SUPPLIED INFORMATION Start Marker
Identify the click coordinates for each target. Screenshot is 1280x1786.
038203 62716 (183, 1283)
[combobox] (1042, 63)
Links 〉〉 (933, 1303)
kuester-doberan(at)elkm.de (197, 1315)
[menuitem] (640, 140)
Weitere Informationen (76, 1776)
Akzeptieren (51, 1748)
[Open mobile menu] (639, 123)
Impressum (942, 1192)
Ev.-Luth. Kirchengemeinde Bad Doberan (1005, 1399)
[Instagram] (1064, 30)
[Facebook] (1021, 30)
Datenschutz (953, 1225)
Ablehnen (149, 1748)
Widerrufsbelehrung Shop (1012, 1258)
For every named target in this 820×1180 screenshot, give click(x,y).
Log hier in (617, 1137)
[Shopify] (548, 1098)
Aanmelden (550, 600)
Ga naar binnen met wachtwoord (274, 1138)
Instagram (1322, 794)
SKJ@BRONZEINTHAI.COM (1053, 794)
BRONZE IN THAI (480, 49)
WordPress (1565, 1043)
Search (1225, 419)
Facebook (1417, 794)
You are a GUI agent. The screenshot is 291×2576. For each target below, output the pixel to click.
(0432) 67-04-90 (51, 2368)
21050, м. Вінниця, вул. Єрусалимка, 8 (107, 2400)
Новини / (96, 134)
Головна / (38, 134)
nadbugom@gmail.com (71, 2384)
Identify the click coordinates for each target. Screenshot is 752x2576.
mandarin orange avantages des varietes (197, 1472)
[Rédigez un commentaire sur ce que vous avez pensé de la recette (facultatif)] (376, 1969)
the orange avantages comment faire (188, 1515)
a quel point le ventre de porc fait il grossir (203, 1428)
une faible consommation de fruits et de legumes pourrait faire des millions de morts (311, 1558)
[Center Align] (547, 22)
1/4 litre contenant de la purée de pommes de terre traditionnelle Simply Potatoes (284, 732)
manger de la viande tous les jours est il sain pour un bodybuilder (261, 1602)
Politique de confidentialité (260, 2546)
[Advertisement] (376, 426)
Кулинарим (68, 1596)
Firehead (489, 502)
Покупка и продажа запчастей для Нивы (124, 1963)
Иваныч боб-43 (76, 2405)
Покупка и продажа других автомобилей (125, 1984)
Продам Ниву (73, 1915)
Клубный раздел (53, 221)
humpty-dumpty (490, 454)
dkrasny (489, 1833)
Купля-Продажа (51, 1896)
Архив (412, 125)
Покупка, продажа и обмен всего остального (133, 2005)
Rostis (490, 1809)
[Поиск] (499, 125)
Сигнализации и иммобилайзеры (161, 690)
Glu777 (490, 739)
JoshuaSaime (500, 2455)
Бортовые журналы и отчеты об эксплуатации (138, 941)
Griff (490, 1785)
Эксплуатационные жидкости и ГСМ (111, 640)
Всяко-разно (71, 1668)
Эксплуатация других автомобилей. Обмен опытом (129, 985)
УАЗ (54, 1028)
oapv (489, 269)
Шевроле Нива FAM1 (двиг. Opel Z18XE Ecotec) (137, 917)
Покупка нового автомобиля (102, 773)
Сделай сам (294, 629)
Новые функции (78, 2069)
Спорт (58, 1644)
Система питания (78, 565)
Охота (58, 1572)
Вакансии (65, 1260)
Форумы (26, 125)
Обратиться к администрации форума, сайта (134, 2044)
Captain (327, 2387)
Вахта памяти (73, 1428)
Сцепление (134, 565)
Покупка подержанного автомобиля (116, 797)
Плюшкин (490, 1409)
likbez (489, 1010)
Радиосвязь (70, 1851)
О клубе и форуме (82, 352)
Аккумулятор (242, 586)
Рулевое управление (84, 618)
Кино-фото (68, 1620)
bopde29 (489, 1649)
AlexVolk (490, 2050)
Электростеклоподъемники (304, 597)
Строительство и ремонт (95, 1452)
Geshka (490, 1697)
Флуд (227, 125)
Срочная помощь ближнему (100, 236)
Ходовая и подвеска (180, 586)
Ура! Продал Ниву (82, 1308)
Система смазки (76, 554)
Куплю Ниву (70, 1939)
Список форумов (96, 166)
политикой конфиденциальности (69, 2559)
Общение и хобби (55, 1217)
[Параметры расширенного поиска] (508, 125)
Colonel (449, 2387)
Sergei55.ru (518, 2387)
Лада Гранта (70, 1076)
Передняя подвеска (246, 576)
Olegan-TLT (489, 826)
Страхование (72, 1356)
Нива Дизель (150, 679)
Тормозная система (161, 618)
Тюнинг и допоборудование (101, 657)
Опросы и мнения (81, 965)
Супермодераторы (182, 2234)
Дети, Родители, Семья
SUPPLIED INFORMATION End Marker
## ASSIGNED TASK
Each record above should be transcribed exactly.

## EXPECTED OUTPUT
Identify the click coordinates for each target. Screenshot is 1280x1786.
038203 62716 (183, 1283)
[combobox] (1042, 63)
Links 〉〉 (933, 1303)
kuester-doberan(at)elkm.de (197, 1315)
[menuitem] (640, 140)
Weitere Informationen (76, 1776)
Akzeptieren (51, 1748)
[Open mobile menu] (639, 123)
Impressum (942, 1192)
Ev.-Luth. Kirchengemeinde Bad Doberan (1005, 1399)
[Instagram] (1064, 30)
[Facebook] (1021, 30)
Datenschutz (953, 1225)
Ablehnen (149, 1748)
Widerrufsbelehrung Shop (1012, 1258)
For every named target in this 820×1180 screenshot, give click(x,y).
Log hier in (617, 1137)
[Shopify] (548, 1098)
Aanmelden (550, 600)
Ga naar binnen met wachtwoord (274, 1138)
Instagram (1322, 794)
SKJ@BRONZEINTHAI.COM (1053, 794)
BRONZE IN THAI (480, 49)
WordPress (1565, 1043)
Search (1225, 419)
Facebook (1417, 794)
You are a GUI agent. The screenshot is 291×2576. For each target below, output the pixel to click.
(0432) 67-04-90 (51, 2368)
21050, м. Вінниця, вул. Єрусалимка, 8 (107, 2400)
Новини / (96, 134)
Головна / (38, 134)
nadbugom@gmail.com (71, 2384)
Identify the click coordinates for each target. Screenshot is 752x2576.
mandarin orange avantages des varietes (197, 1472)
[Rédigez un commentaire sur ce que vous avez pensé de la recette (facultatif)] (376, 1969)
the orange avantages comment faire (188, 1515)
a quel point le ventre de porc fait il grossir (203, 1428)
une faible consommation de fruits et de legumes pourrait faire des millions de morts (311, 1558)
[Center Align] (547, 22)
1/4 litre contenant de la purée de pommes de terre traditionnelle Simply Potatoes (284, 732)
manger de la viande tous les jours est il sain pour un bodybuilder (261, 1602)
Politique de confidentialité (260, 2546)
[Advertisement] (376, 426)
Кулинарим (68, 1596)
Firehead (489, 502)
Покупка и продажа запчастей для Нивы (124, 1963)
Иваныч боб-43 (76, 2405)
Покупка и продажа других автомобилей (125, 1984)
Продам Ниву (73, 1915)
Клубный раздел (53, 221)
humpty-dumpty (490, 454)
dkrasny (489, 1833)
Купля-Продажа (51, 1896)
Архив (412, 125)
Покупка, продажа и обмен всего остального (133, 2005)
Rostis (490, 1809)
[Поиск] (499, 125)
Сигнализации и иммобилайзеры (161, 690)
Glu777 (490, 739)
JoshuaSaime (500, 2455)
Бортовые журналы и отчеты об эксплуатации (138, 941)
Griff (490, 1785)
Эксплуатационные жидкости и ГСМ (111, 640)
Всяко-разно (71, 1668)
Эксплуатация других автомобилей. Обмен опытом (129, 985)
УАЗ (54, 1028)
oapv (489, 269)
Шевроле Нива FAM1 (двиг. Opel Z18XE Ecotec) (137, 917)
Покупка нового автомобиля (102, 773)
Сделай сам (294, 629)
Новые функции (78, 2069)
Спорт (58, 1644)
Система питания (78, 565)
Охота (58, 1572)
Вакансии (65, 1260)
Форумы (26, 125)
Обратиться к администрации форума, сайта (134, 2044)
Captain (327, 2387)
Вахта памяти (73, 1428)
Сцепление (134, 565)
Покупка подержанного автомобиля (116, 797)
Плюшкин (490, 1409)
likbez (489, 1010)
Радиосвязь (70, 1851)
О клубе и форуме (82, 352)
Аккумулятор (242, 586)
Рулевое управление (84, 618)
Кино-фото (68, 1620)
bopde29 (489, 1649)
AlexVolk (490, 2050)
Электростеклоподъемники (304, 597)
Строительство и ремонт (95, 1452)
Geshka (490, 1697)
Флуд (227, 125)
Срочная помощь ближнему (100, 236)
Ходовая и подвеска (180, 586)
Ура! Продал Ниву (82, 1308)
Система смазки (76, 554)
Куплю Ниву (70, 1939)
Список форумов (96, 166)
политикой конфиденциальности (69, 2559)
Общение и хобби (55, 1217)
[Параметры расширенного поиска] (508, 125)
Colonel (449, 2387)
Sergei55.ru (518, 2387)
Лада Гранта (70, 1076)
Передняя подвеска (246, 576)
Olegan-TLT (489, 826)
Страхование (72, 1356)
Нива Дизель (150, 679)
Тормозная система (161, 618)
Тюнинг и допоборудование (101, 657)
Опросы и мнения (81, 965)
Супермодераторы (182, 2234)
Дети, Родители, Семья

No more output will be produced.